_Stored items from a collection_.
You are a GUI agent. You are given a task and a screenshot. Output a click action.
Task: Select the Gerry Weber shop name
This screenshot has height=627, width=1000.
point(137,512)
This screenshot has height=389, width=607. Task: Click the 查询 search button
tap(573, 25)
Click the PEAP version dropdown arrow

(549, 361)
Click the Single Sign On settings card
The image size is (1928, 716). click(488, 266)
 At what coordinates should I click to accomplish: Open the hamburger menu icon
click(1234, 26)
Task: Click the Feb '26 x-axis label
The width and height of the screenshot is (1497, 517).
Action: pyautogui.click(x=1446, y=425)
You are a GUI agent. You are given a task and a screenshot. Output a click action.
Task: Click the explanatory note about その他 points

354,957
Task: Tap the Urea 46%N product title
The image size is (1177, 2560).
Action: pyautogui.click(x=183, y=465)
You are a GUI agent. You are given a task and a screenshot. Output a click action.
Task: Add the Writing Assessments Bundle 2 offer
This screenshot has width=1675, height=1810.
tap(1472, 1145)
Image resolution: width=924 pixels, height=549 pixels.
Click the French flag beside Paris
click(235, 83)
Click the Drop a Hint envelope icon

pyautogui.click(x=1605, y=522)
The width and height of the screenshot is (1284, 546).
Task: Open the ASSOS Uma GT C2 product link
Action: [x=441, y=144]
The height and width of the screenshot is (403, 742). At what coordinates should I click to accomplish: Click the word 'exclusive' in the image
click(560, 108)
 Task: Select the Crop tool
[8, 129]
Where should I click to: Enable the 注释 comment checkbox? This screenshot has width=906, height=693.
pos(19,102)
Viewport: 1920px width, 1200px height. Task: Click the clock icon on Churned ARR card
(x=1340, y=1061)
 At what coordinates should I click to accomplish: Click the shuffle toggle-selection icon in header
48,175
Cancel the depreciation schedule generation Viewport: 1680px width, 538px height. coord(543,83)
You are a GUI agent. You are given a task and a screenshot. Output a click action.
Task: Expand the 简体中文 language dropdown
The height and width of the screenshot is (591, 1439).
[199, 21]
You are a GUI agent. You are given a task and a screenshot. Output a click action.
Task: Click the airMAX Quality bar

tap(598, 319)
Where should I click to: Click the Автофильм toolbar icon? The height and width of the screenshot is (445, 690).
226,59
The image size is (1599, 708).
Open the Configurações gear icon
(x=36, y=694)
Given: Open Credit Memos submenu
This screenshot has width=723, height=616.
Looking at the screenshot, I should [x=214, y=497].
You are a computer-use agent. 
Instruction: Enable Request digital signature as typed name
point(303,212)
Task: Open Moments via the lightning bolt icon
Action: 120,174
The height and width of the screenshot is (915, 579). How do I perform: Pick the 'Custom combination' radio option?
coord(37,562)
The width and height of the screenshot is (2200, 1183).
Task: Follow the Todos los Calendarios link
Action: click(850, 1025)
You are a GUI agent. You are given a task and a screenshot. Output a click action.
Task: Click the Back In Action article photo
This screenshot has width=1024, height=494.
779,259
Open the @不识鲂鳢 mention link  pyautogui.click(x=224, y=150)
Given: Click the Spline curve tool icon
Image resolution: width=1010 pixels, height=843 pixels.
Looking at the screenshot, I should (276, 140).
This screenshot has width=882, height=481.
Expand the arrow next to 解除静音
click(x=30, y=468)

_Instructions for the task_.
From the entries above, give again exactly the lines running from the line with "The height and width of the screenshot is (403, 742)." to the line with "Task: Click the Back In Action article photo"; include both of those lines.

_Output for this exercise_.
The height and width of the screenshot is (403, 742). At what coordinates should I click to accomplish: Click the word 'exclusive' in the image
click(560, 108)
 Task: Select the Crop tool
[8, 129]
Where should I click to: Enable the 注释 comment checkbox? This screenshot has width=906, height=693.
pos(19,102)
Viewport: 1920px width, 1200px height. Task: Click the clock icon on Churned ARR card
(x=1340, y=1061)
 At what coordinates should I click to accomplish: Click the shuffle toggle-selection icon in header
48,175
Cancel the depreciation schedule generation Viewport: 1680px width, 538px height. coord(543,83)
You are a GUI agent. You are given a task and a screenshot. Output a click action.
Task: Expand the 简体中文 language dropdown
The height and width of the screenshot is (591, 1439).
[199, 21]
You are a GUI agent. You are given a task and a screenshot. Output a click action.
Task: Click the airMAX Quality bar

tap(598, 319)
Where should I click to: Click the Автофильм toolbar icon? The height and width of the screenshot is (445, 690).
226,59
The image size is (1599, 708).
Open the Configurações gear icon
(x=36, y=694)
Given: Open Credit Memos submenu
This screenshot has width=723, height=616.
Looking at the screenshot, I should [x=214, y=497].
You are a computer-use agent. 
Instruction: Enable Request digital signature as typed name
point(303,212)
Task: Open Moments via the lightning bolt icon
Action: 120,174
The height and width of the screenshot is (915, 579). How do I perform: Pick the 'Custom combination' radio option?
coord(37,562)
The width and height of the screenshot is (2200, 1183).
Task: Follow the Todos los Calendarios link
Action: click(850, 1025)
You are a GUI agent. You are given a task and a screenshot. Output a click action.
Task: Click the Back In Action article photo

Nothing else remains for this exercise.